The other psychologist who gave a theory on cognitive development is Vygotsky. His theory more explained on how children’s way of thinking was constantly influenced by what they knew of their social community. He further described language as a major tool that is used to gain this social language meaning that children can learn or be taught using language by the other people. His definition of intelligence was that it was what one was able to learn from being instructed which forward the need of a more knowledgeable person who was to act as a teacher. Teachers included parents, professional and other adults. Vygotsky’s theory further emphasizes a link that is between how one acquires language and his or her development of thinking as well as tools that are important in attaining intelligence which are cultural and social tools. Vygotsky took it to be a major part of development guiding a child toward self regulation. That is the ability to monitor, guide and plan one’s own thinking and solving problems.

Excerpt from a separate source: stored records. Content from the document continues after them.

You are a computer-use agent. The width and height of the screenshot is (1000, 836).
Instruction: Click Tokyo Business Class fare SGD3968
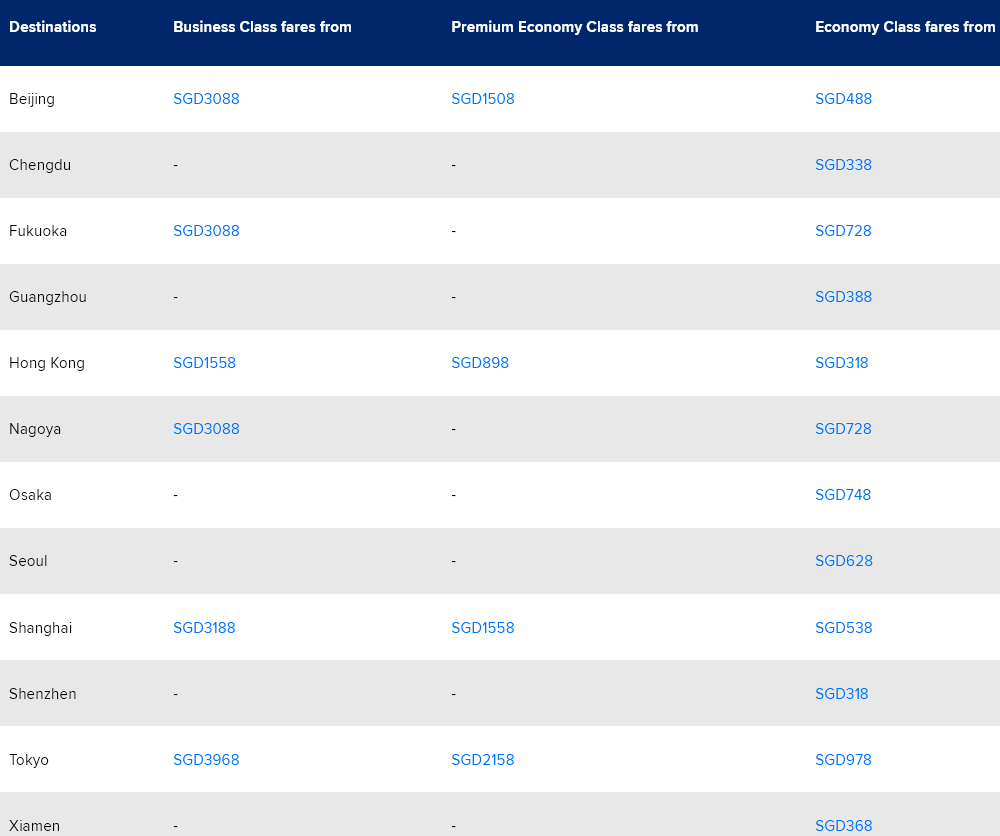(x=206, y=760)
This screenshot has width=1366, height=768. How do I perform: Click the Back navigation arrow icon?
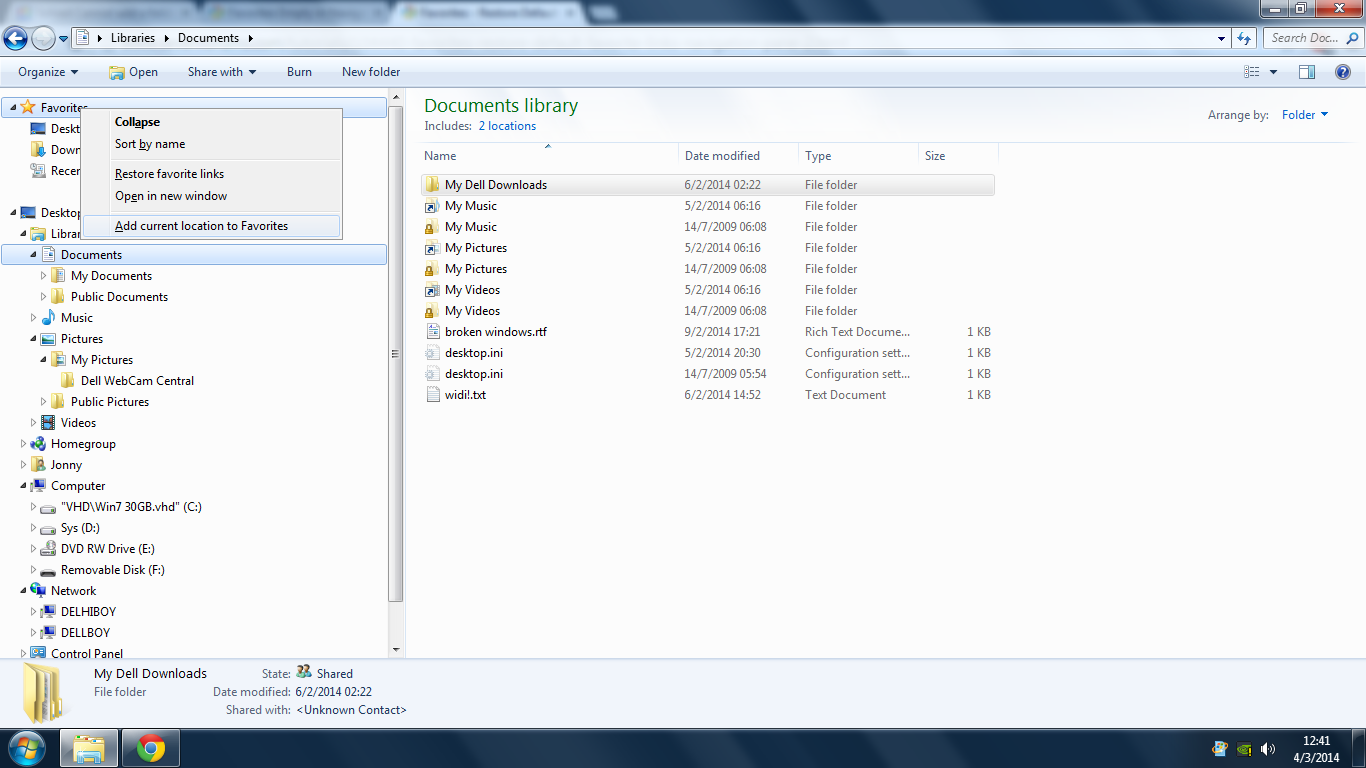[x=15, y=38]
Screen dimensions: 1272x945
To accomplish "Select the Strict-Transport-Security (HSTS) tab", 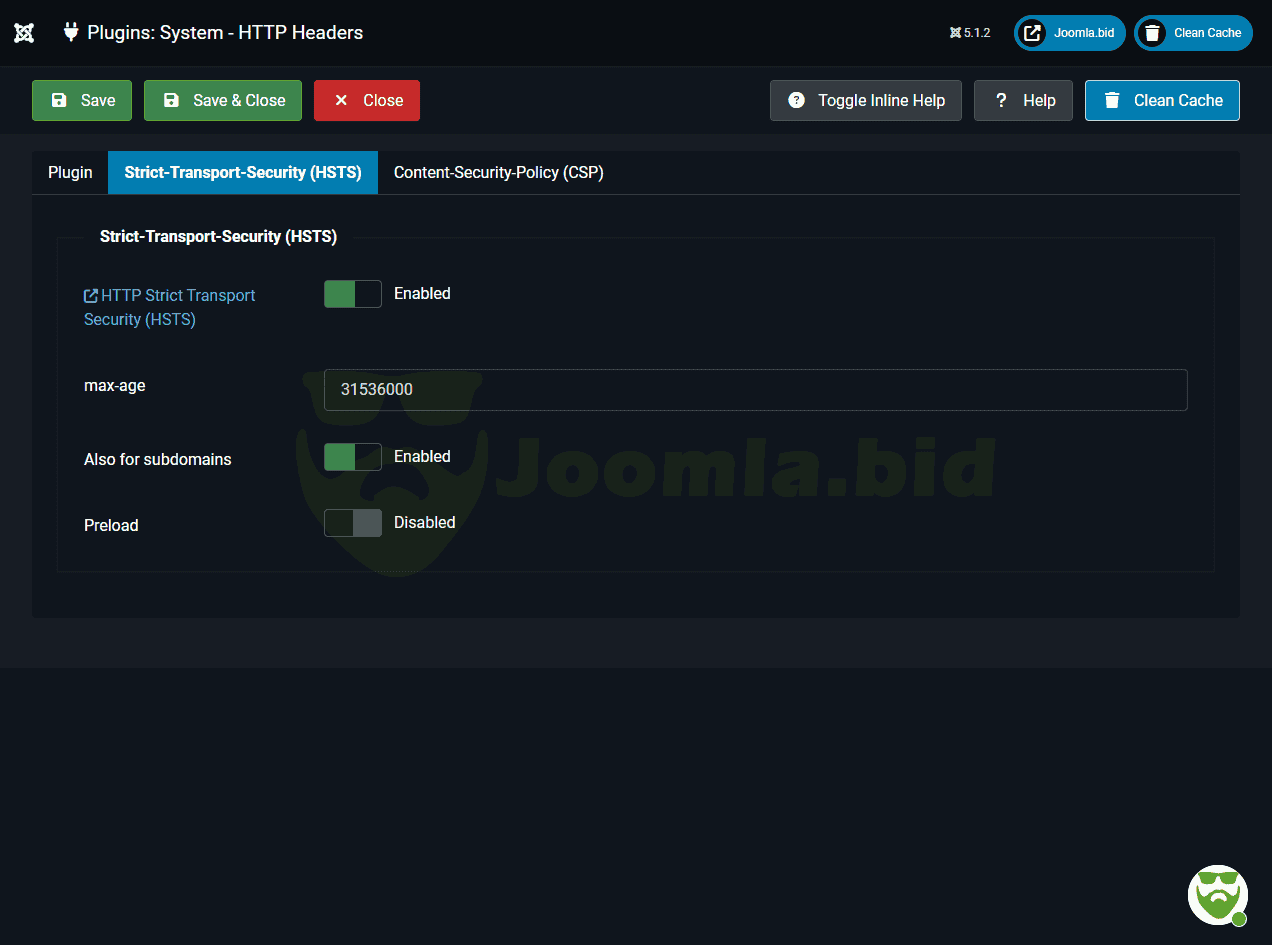I will click(x=243, y=173).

Psychodynamic development in humans involves interaction of forces and drives within a human being mostly those that are unconscious and include the various structures of that personality. Psychodynamics also known as dynamic mainly deal with a person’s behavior explained through terms of the inner confliction of the mind. It explains the role of the unconscious mind, how personality is structured and how childhood experiences influences the latter life of a person. Sigmud Feud who first gave a perspective on psychodynamics believed that our behavior is determined mostly by our unconscious mind and our emotional unconscious drives motivate us. He believed that the unconscious mind contained the unresolved conflicts which have a powerful influence on our experience and behavior.
These conflicts presented in our minds mostly shows up in our dreams, fantasies but they appear in forms of symbols and disguised forms as they are threatening. Feud further proposed that adults have three parts which include superego, ego, and identity (id). The Id is a pleasure that we seek and born with it. The ego is the one that controls any desire of the id and is developed alter. Superego is the part of a personality that is considered moral which is developed as children interact with significant people such as parents. The superego can be considered the conscience. Ego has a role of maintaining balance between superego and id. In general, the interrelationship of the many parts of the personality, mind and psyche in relation to emotional, motivational or mental forces is what comprises psychodynamics. Psychodynamics is the study of exchange and transformation of energy that can be taken to be psychic within an individual’s personality and focuses mostly on the connection between energies of emotional states.
Existential or gestalt development focuses on personality development by considering in a holistic sense an individual. It focuses on accountability, free will, making decision consciously and also exploiting abilities and talents. Choices and consciousness in this approach are considered interrelated. By making or being exposed to environs where there is a possibility of making free choices, people tend to be more insightful on whom they are and thus they develop a sense of being. Systemic development has its basis on systems thinking and is compared to sustainable development.